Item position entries
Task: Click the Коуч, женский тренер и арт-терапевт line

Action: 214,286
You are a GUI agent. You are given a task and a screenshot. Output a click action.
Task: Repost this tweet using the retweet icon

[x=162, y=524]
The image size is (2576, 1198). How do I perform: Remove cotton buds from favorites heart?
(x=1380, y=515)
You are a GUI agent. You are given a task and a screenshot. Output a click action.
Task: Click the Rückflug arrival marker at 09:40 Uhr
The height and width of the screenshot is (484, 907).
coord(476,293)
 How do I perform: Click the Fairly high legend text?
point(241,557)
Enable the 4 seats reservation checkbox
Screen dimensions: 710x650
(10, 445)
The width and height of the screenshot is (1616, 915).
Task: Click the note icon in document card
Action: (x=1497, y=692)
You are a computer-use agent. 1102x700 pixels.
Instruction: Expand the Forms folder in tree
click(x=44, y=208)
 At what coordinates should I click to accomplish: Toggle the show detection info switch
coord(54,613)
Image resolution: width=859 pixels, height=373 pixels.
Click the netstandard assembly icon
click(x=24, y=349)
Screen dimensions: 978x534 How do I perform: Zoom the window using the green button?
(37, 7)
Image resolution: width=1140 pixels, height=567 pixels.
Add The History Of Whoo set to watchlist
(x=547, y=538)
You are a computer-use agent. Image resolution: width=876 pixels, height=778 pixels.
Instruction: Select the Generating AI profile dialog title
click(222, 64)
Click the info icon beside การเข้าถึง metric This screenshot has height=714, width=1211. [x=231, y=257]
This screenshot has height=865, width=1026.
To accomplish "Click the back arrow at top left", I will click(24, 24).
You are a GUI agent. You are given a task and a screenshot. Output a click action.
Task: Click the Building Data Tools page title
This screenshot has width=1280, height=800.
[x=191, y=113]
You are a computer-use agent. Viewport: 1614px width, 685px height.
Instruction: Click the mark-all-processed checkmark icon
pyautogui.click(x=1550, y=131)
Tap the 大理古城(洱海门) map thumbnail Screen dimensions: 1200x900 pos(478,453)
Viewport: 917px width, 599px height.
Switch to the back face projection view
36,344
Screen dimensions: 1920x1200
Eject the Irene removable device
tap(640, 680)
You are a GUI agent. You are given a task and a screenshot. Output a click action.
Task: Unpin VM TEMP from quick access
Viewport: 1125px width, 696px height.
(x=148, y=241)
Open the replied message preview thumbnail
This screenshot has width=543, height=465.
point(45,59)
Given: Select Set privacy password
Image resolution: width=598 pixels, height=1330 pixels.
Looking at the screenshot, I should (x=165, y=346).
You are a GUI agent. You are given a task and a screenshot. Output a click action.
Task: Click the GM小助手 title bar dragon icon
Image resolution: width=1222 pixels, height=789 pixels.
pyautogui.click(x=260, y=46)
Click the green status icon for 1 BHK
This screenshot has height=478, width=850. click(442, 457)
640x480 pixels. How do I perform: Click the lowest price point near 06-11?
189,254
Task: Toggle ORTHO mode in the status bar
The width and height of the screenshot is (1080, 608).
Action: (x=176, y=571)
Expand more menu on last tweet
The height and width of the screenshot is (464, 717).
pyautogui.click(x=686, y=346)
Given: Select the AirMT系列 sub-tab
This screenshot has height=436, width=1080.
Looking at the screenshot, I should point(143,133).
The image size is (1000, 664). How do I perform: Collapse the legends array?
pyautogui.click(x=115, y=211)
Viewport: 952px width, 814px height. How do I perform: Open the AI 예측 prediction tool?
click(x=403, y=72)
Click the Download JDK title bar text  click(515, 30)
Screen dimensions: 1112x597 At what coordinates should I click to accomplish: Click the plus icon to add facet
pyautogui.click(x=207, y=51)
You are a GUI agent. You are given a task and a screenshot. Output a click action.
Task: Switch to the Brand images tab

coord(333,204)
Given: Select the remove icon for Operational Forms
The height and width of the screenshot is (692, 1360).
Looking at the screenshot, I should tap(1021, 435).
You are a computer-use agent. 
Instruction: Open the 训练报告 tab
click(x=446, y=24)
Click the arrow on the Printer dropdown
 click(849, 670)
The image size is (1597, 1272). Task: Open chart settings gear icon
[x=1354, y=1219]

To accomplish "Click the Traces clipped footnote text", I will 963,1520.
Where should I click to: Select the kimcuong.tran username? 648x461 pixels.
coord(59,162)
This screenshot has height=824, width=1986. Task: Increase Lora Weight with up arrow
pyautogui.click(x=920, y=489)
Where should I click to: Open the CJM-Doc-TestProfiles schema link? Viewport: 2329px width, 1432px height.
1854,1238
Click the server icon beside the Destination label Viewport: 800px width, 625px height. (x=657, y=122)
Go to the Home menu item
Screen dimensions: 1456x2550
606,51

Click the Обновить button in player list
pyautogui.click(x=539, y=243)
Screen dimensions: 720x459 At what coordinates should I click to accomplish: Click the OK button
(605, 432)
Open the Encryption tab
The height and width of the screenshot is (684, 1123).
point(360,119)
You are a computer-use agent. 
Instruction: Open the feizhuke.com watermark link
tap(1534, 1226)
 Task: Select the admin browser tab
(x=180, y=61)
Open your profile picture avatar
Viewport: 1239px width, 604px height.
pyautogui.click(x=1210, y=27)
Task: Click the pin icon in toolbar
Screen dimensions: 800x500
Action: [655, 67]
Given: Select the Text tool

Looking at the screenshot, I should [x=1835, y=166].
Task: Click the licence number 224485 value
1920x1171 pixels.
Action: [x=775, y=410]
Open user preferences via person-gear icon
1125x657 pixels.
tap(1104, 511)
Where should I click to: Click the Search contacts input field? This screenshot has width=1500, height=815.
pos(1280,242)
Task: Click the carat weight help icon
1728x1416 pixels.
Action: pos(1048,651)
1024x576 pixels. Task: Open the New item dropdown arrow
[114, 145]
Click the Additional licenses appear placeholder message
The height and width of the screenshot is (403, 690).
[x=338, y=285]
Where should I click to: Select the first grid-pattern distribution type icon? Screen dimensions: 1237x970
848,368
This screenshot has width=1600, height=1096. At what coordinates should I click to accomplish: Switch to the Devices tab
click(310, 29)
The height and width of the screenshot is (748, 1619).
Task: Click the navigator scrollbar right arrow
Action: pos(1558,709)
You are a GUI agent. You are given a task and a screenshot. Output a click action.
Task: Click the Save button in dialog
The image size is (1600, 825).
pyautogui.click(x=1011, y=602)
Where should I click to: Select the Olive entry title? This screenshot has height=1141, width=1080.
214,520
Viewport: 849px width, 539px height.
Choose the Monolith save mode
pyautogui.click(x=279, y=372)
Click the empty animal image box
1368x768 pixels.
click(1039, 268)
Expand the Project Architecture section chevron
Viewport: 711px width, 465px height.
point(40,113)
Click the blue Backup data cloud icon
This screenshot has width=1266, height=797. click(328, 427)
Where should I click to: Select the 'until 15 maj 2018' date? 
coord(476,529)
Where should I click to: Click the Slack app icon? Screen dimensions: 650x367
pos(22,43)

**Given instruction:** Put every line of the listing above into a numbered list, leaving out the blank lines.

**Completed exercise:**
1. Task: Click the Коуч, женский тренер и арт-терапевт line
2. Action: 214,286
3. You are a GUI agent. You are given a task and a screenshot. Output a click action.
4. Task: Repost this tweet using the retweet icon
5. [x=162, y=524]
6. The image size is (2576, 1198). How do I perform: Remove cotton buds from favorites heart?
7. (x=1380, y=515)
8. You are a GUI agent. You are given a task and a screenshot. Output a click action.
9. Task: Click the Rückflug arrival marker at 09:40 Uhr
10. The height and width of the screenshot is (484, 907).
11. coord(476,293)
12.  How do I perform: Click the Fairly high legend text?
13. point(241,557)
14. Enable the 4 seats reservation checkbox
15. Screen dimensions: 710x650
16. (10, 445)
17. The width and height of the screenshot is (1616, 915).
18. Task: Click the note icon in document card
19. Action: (x=1497, y=692)
20. You are a computer-use agent. 1102x700 pixels.
21. Instruction: Expand the Forms folder in tree
22. click(x=44, y=208)
23.  At what coordinates should I click to accomplish: Toggle the show detection info switch
24. coord(54,613)
25. Image resolution: width=859 pixels, height=373 pixels.
26. Click the netstandard assembly icon
27. click(x=24, y=349)
28. Screen dimensions: 978x534 How do I perform: Zoom the window using the green button?
29. (37, 7)
30. Image resolution: width=1140 pixels, height=567 pixels.
31. Add The History Of Whoo set to watchlist
32. (x=547, y=538)
33. You are a computer-use agent. Image resolution: width=876 pixels, height=778 pixels.
34. Instruction: Select the Generating AI profile dialog title
35. click(222, 64)
36. Click the info icon beside การเข้าถึง metric This screenshot has height=714, width=1211. [x=231, y=257]
37. This screenshot has height=865, width=1026.
38. To accomplish "Click the back arrow at top left", I will click(24, 24).
39. You are a GUI agent. You are given a task and a screenshot. Output a click action.
40. Task: Click the Building Data Tools page title
41. This screenshot has width=1280, height=800.
42. [x=191, y=113]
43. You are a computer-use agent. Viewport: 1614px width, 685px height.
44. Instruction: Click the mark-all-processed checkmark icon
45. pyautogui.click(x=1550, y=131)
46. Tap the 大理古城(洱海门) map thumbnail Screen dimensions: 1200x900 pos(478,453)
47. Viewport: 917px width, 599px height.
48. Switch to the back face projection view
49. 36,344
50. Screen dimensions: 1920x1200
51. Eject the Irene removable device
52. tap(640, 680)
53. You are a GUI agent. You are given a task and a screenshot. Output a click action.
54. Task: Unpin VM TEMP from quick access
55. Viewport: 1125px width, 696px height.
56. (x=148, y=241)
57. Open the replied message preview thumbnail
58. This screenshot has width=543, height=465.
59. point(45,59)
60. Given: Select Set privacy password
61. Image resolution: width=598 pixels, height=1330 pixels.
62. Looking at the screenshot, I should (x=165, y=346).
63. You are a GUI agent. You are given a task and a screenshot. Output a click action.
64. Task: Click the GM小助手 title bar dragon icon
65. Image resolution: width=1222 pixels, height=789 pixels.
66. pyautogui.click(x=260, y=46)
67. Click the green status icon for 1 BHK
68. This screenshot has height=478, width=850. click(442, 457)
69. 640x480 pixels. How do I perform: Click the lowest price point near 06-11?
70. 189,254
71. Task: Toggle ORTHO mode in the status bar
72. The width and height of the screenshot is (1080, 608).
73. Action: (x=176, y=571)
74. Expand more menu on last tweet
75. The height and width of the screenshot is (464, 717).
76. pyautogui.click(x=686, y=346)
77. Given: Select the AirMT系列 sub-tab
78. This screenshot has height=436, width=1080.
79. Looking at the screenshot, I should point(143,133).
80. The image size is (1000, 664). How do I perform: Collapse the legends array?
81. pyautogui.click(x=115, y=211)
82. Viewport: 952px width, 814px height. How do I perform: Open the AI 예측 prediction tool?
83. click(x=403, y=72)
84. Click the Download JDK title bar text  click(515, 30)
85. Screen dimensions: 1112x597 At what coordinates should I click to accomplish: Click the plus icon to add facet
86. pyautogui.click(x=207, y=51)
87. You are a GUI agent. You are given a task and a screenshot. Output a click action.
88. Task: Switch to the Brand images tab
89. coord(333,204)
90. Given: Select the remove icon for Operational Forms
91. The height and width of the screenshot is (692, 1360).
92. Looking at the screenshot, I should tap(1021, 435).
93. You are a computer-use agent. 
94. Instruction: Open the 训练报告 tab
95. click(x=446, y=24)
96. Click the arrow on the Printer dropdown
97.  click(849, 670)
98. The image size is (1597, 1272). Task: Open chart settings gear icon
99. [x=1354, y=1219]
100. To accomplish "Click the Traces clipped footnote text", I will 963,1520.
101. Where should I click to: Select the kimcuong.tran username? 648x461 pixels.
102. coord(59,162)
103. This screenshot has height=824, width=1986. Task: Increase Lora Weight with up arrow
104. pyautogui.click(x=920, y=489)
105. Where should I click to: Open the CJM-Doc-TestProfiles schema link? Viewport: 2329px width, 1432px height.
106. 1854,1238
107. Click the server icon beside the Destination label Viewport: 800px width, 625px height. (x=657, y=122)
108. Go to the Home menu item
109. Screen dimensions: 1456x2550
110. 606,51
111. Click the Обновить button in player list
112. pyautogui.click(x=539, y=243)
113. Screen dimensions: 720x459 At what coordinates should I click to accomplish: Click the OK button
114. (605, 432)
115. Open the Encryption tab
116. The height and width of the screenshot is (684, 1123).
117. point(360,119)
118. You are a computer-use agent. 
119. Instruction: Open the feizhuke.com watermark link
120. tap(1534, 1226)
121.  Task: Select the admin browser tab
122. (x=180, y=61)
123. Open your profile picture avatar
124. Viewport: 1239px width, 604px height.
125. pyautogui.click(x=1210, y=27)
126. Task: Click the pin icon in toolbar
127. Screen dimensions: 800x500
128. Action: [655, 67]
129. Given: Select the Text tool
130. Looking at the screenshot, I should [x=1835, y=166].
131. Task: Click the licence number 224485 value
132. 1920x1171 pixels.
133. Action: [x=775, y=410]
134. Open user preferences via person-gear icon
135. 1125x657 pixels.
136. tap(1104, 511)
137. Where should I click to: Click the Search contacts input field? This screenshot has width=1500, height=815.
138. pos(1280,242)
139. Task: Click the carat weight help icon
140. 1728x1416 pixels.
141. Action: pos(1048,651)
142. 1024x576 pixels. Task: Open the New item dropdown arrow
143. [114, 145]
144. Click the Additional licenses appear placeholder message
145. The height and width of the screenshot is (403, 690).
146. [x=338, y=285]
147. Where should I click to: Select the first grid-pattern distribution type icon? Screen dimensions: 1237x970
148. 848,368
149. This screenshot has width=1600, height=1096. At what coordinates should I click to accomplish: Switch to the Devices tab
150. click(310, 29)
151. The height and width of the screenshot is (748, 1619).
152. Task: Click the navigator scrollbar right arrow
153. Action: pos(1558,709)
154. You are a GUI agent. You are given a task and a screenshot. Output a click action.
155. Task: Click the Save button in dialog
156. The image size is (1600, 825).
157. pyautogui.click(x=1011, y=602)
158. Where should I click to: Select the Olive entry title? This screenshot has height=1141, width=1080.
159. 214,520
160. Viewport: 849px width, 539px height.
161. Choose the Monolith save mode
162. pyautogui.click(x=279, y=372)
163. Click the empty animal image box
164. 1368x768 pixels.
165. click(1039, 268)
166. Expand the Project Architecture section chevron
167. Viewport: 711px width, 465px height.
168. point(40,113)
169. Click the blue Backup data cloud icon
170. This screenshot has width=1266, height=797. click(328, 427)
171. Where should I click to: Select the 'until 15 maj 2018' date? 
172. coord(476,529)
173. Where should I click to: Click the Slack app icon? Screen dimensions: 650x367
174. pos(22,43)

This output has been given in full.